We were immediately ordered by the respective commanders to board all the ships at the same time, which we promptly obeyed. The commander of the division to which I belonged, as soon as we were on board the ship appointed me boatswain, and ordered me to go to the captain and demand of him the keys to the hatches and a dozen candles. I made the demand accordingly, and the captain promptly replied, and delivered the articles; but requested me at the same time to do no damage to the ship or rigging.

We then were ordered by our commander to open the hatches and take out all the chests of tea and throw them overboard, and we immediately proceeded to execute his orders, first cutting and splitting the chests with our tomahawks, so as thoroughly to expose them to the effects of the water.

In about three hours from the time we went on board, we had thus broken and thrown overboard every tea chest to be found in the ship, while those in the other ships were disposing of the tea in the same way, at the same time.
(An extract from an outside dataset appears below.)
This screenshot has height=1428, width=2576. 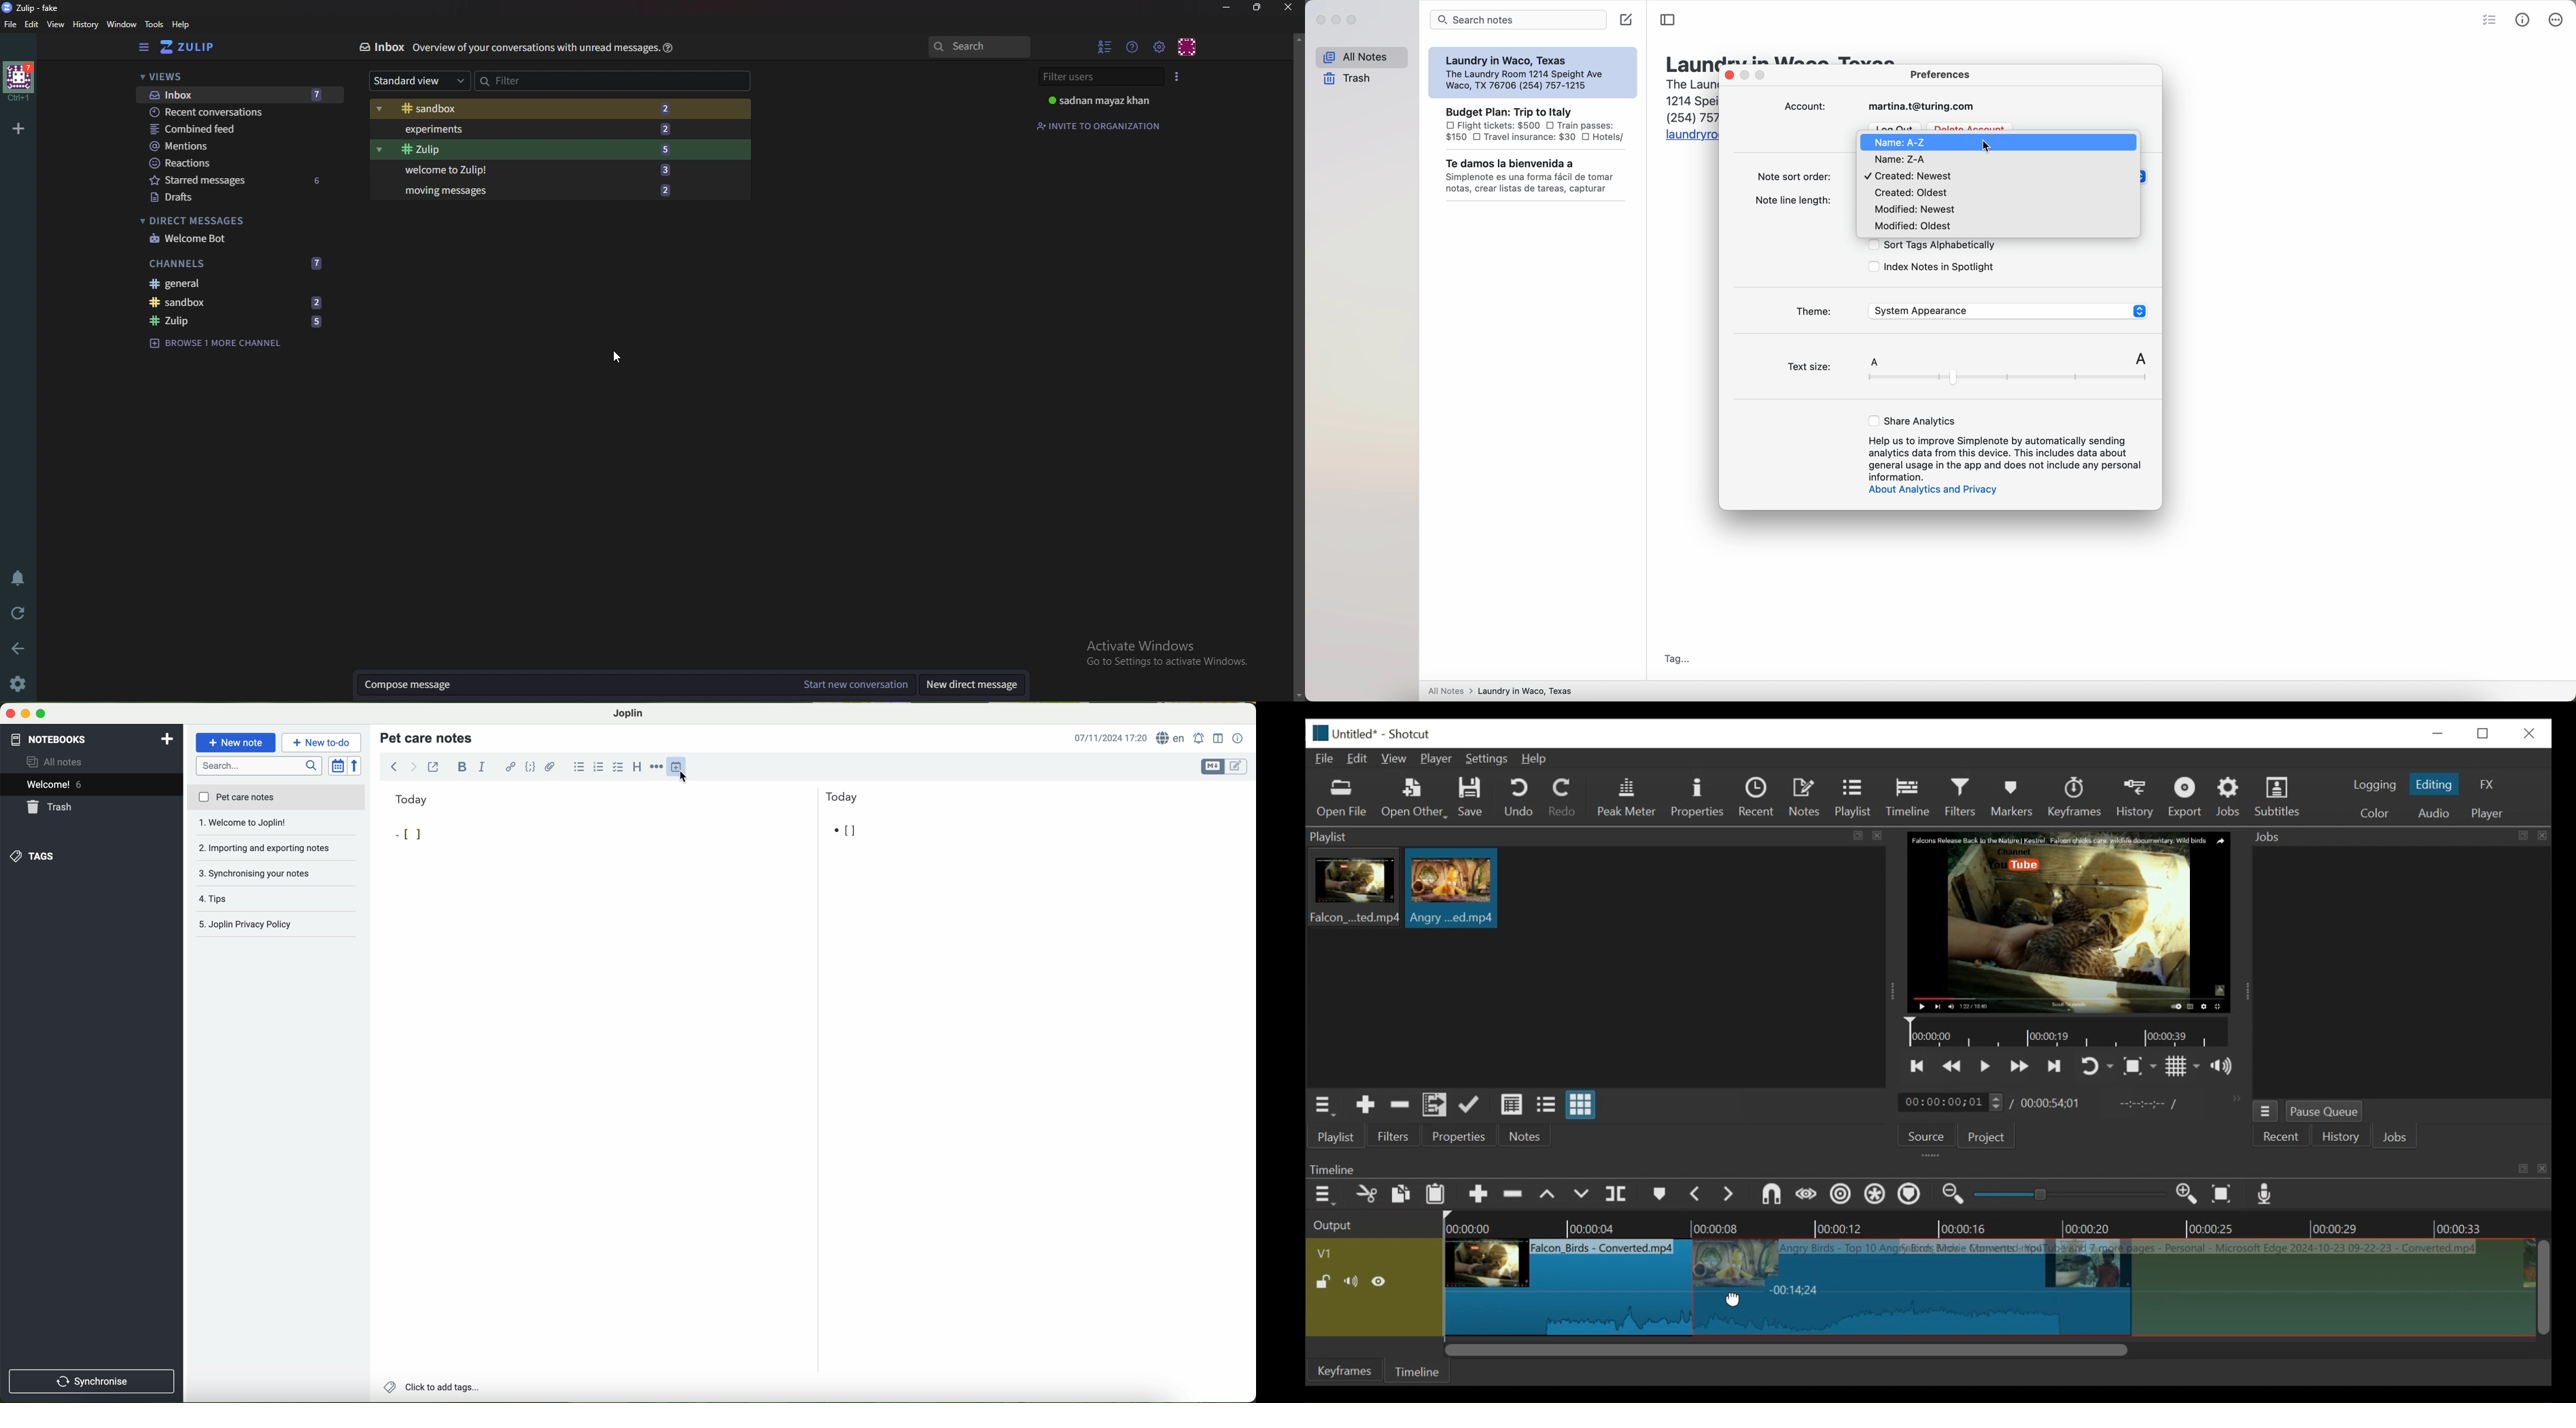 What do you see at coordinates (1734, 1298) in the screenshot?
I see `Cursor` at bounding box center [1734, 1298].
We were surrounded bv British armed ships, but no attempt was made to resist us.

We then quietly retired to our several places of residence, without having any conversation with each other, or taking any measures to discover who were our associates; nor do I recollect of our having had the knowledge of the name of a single individual concerned in that affair, except that of Leonard Pitt, the commander of my division, whom I have mentioned. There appeared to be an understanding that each individual should volunteer his services, keep his own secret, and risk the consequence for himself. No disorder took place during that transaction, and it was observed at that time that the stillest night ensued that Boston had enjoyed for many months.
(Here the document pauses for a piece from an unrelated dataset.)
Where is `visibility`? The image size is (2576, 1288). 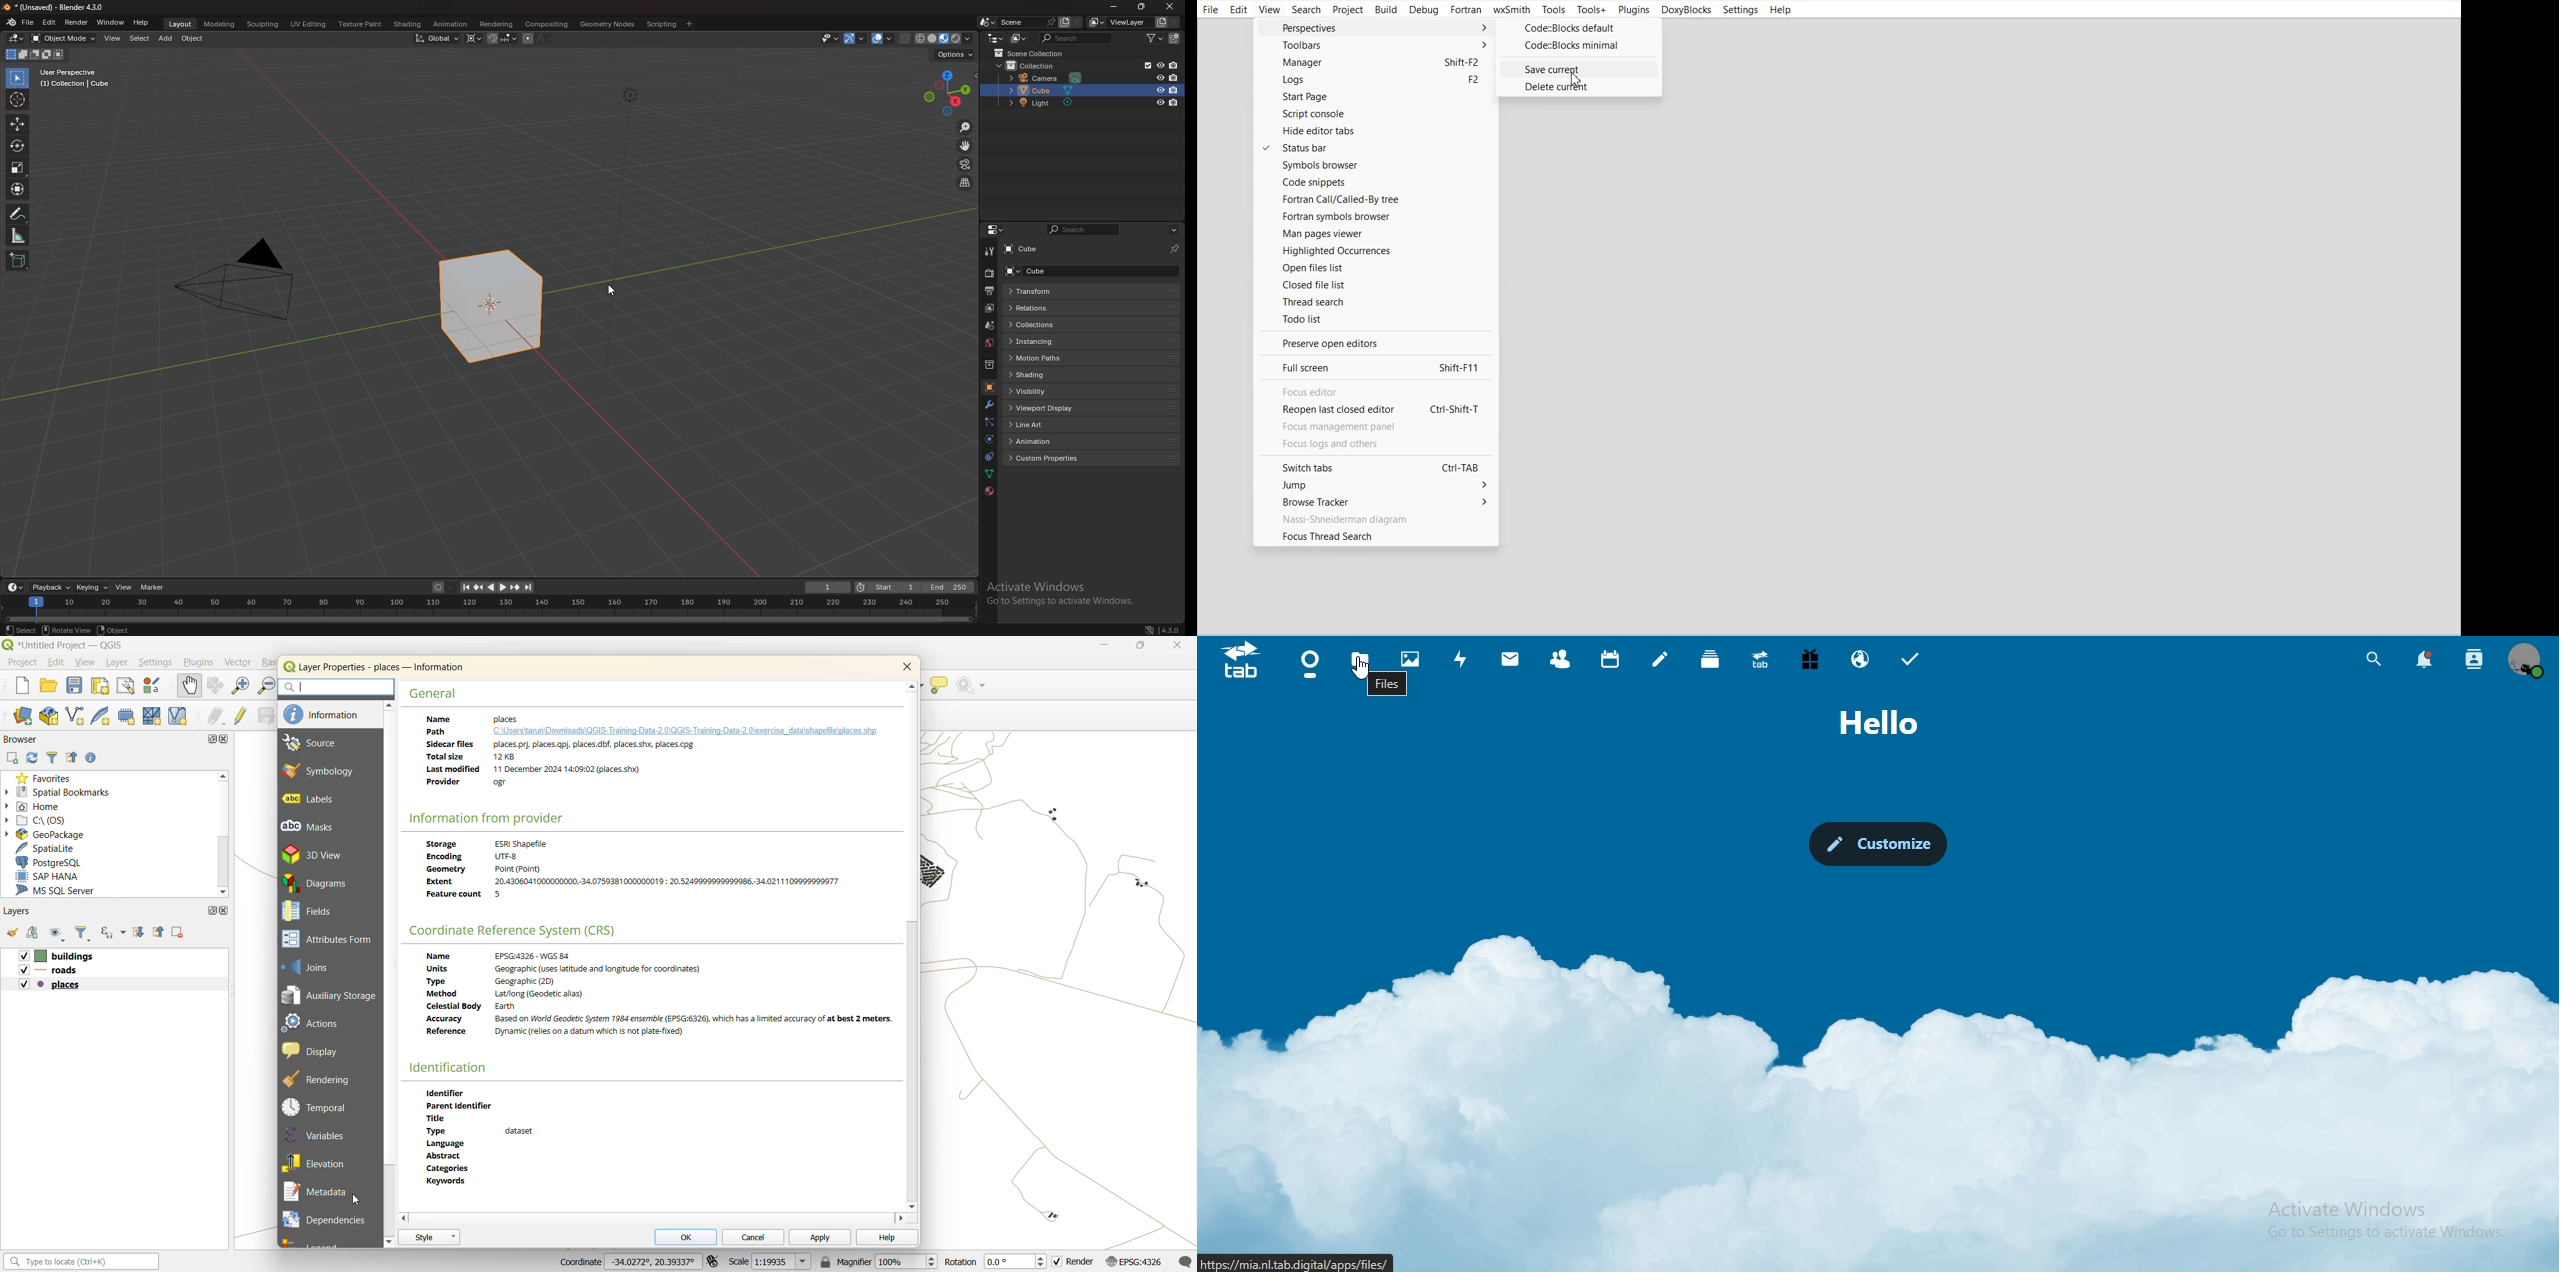 visibility is located at coordinates (1044, 391).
During the time we were throwing the tea overboard, there were several attempts made by some of the citizens of Boston and its vicinity to carry off small quantities of it for their family use. To effect that object, they would watch their opportunity to snatch up a handful from the deck, where it became plentifully scattered, and put it into their pockets.

One Captain O'Connor, whom I well knew, came on board for that purpose, and when he supposed he was not noticed, filled his pockets, and also the lining of his coat. But I had detected him and gave information to the captain of what he was doing. We were ordered to take him into custody, and just as he was stepping from the vessel, I seized him by the skirt of his coat, and in attempting to pull him back, I tore it off; but, springing forward, by a rapid effort he made his escape. He had, however, to run a gauntlet through the crowd upon the wharf nine each one, as he passed, giving him a kick or a stroke.

Another attempt was made to save a little tea from the ruins of the cargo by a tall, aged man who wore a large cocked hat and white wig, which was fashionable at that time. He had sleightly slipped a little into his pocket, but being detected, they seized him and, taking his hat and wig from his head, threw them, together with the tea, of which they had emptied his pockets, into the water. In consideration of his advanced age, he was permitted to escape, with now and then a slight kick.

The next morning, after we had cleared the ships of the tea, it was discovered that very considerable quantities of it were floating upon the surface of the water; and to prevent the possibility of any of its being saved for use, a number of small boats were manned by sailors and citizens, who rowed them into those parts of the harbor wherever the tea was visible, and by beating it with oars and paddles so thoroughly drenched it as to render its entire destruction inevitable.